■ **OBJECTIVE**: Format the lines from the one containing "932x507 pixels. At" through the one containing "Action: [x=125, y=572]", including both, as a JSON list of strings with one string per line and no blank lines. Leave the pictures out.

■ **LISTED ENTRIES**:
+ + + +

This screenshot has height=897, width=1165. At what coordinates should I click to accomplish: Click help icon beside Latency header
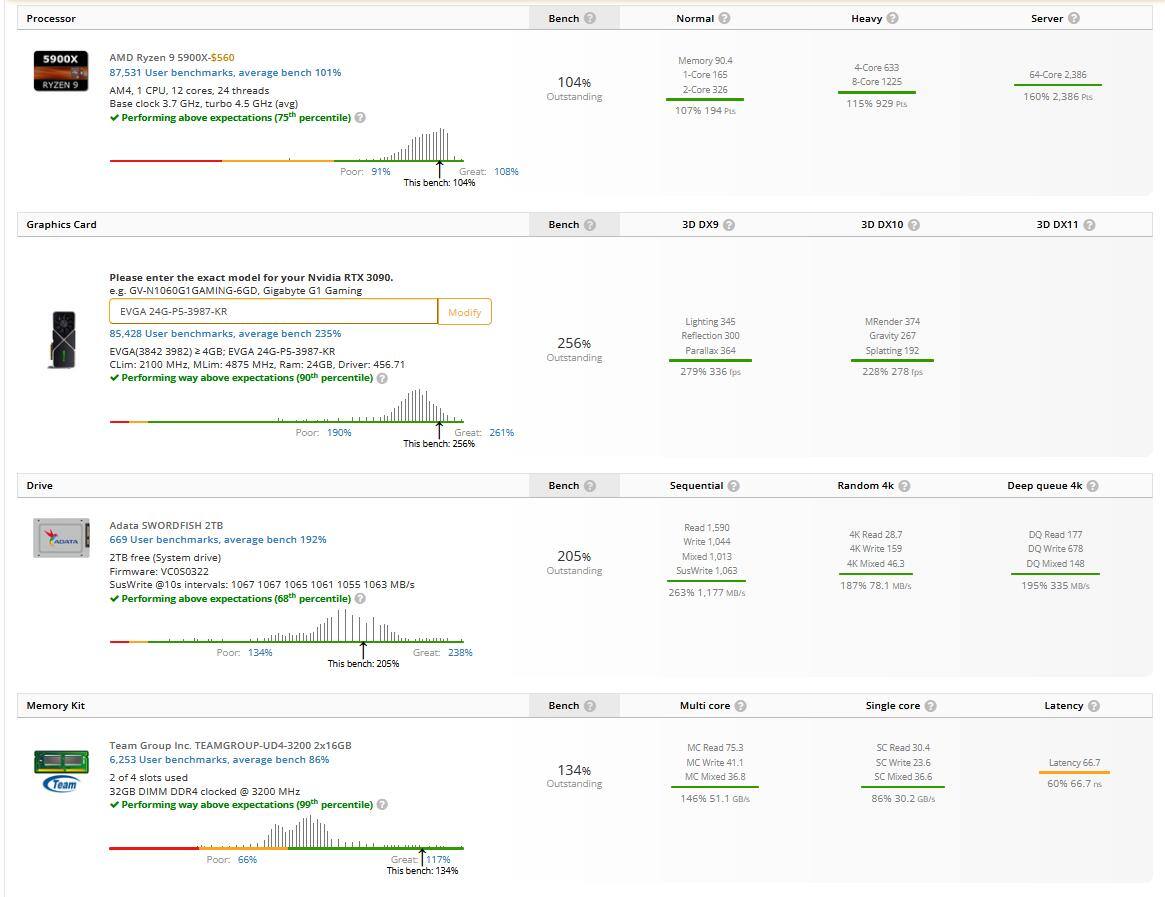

+ + + +

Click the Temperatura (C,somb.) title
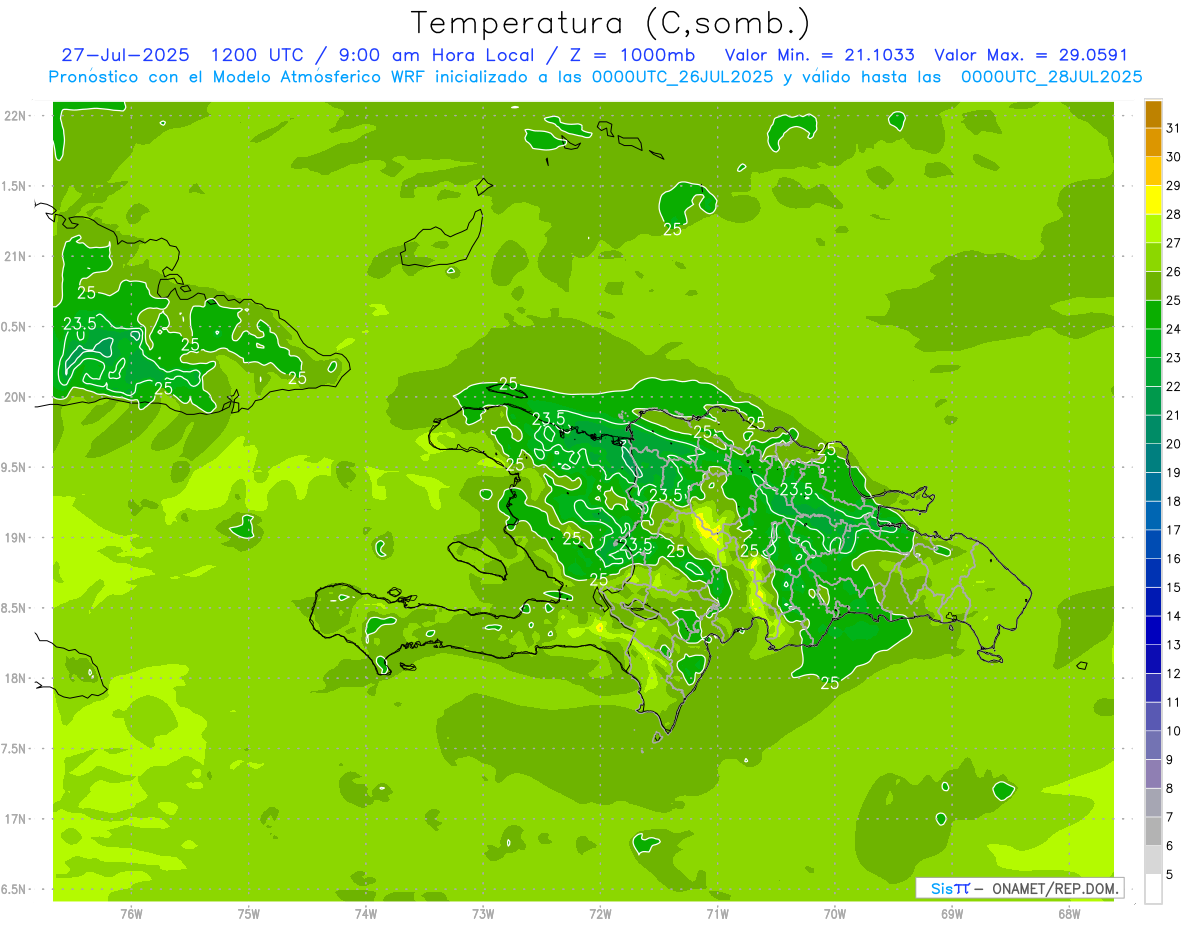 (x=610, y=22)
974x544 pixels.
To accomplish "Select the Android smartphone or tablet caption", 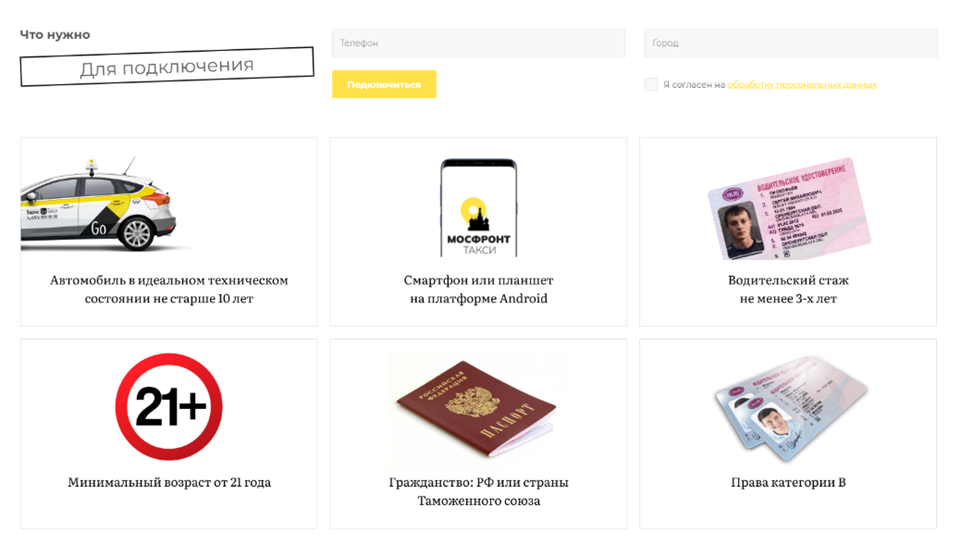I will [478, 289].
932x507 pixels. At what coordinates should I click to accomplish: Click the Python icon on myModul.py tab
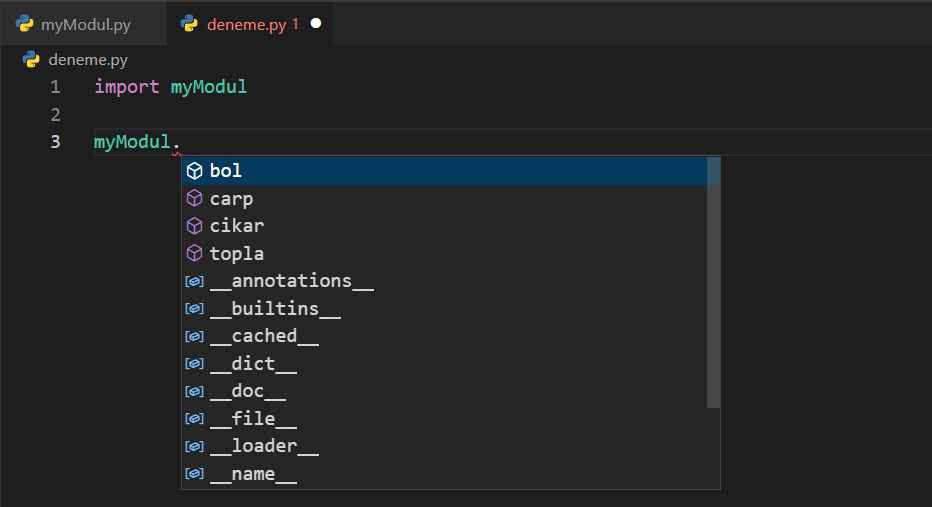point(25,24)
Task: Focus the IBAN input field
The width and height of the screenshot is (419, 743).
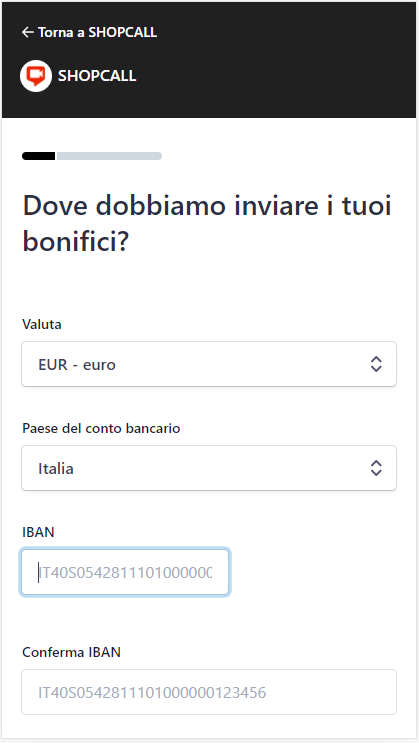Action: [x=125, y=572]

+ + + +

■ **ANSWER IN FULL**:
[
  "932x507 pixels. At what coordinates should I click to accomplish: Click the Python icon on myModul.py tab",
  "point(25,24)",
  "Task: Focus the IBAN input field",
  "The width and height of the screenshot is (419, 743).",
  "Action: [x=125, y=572]"
]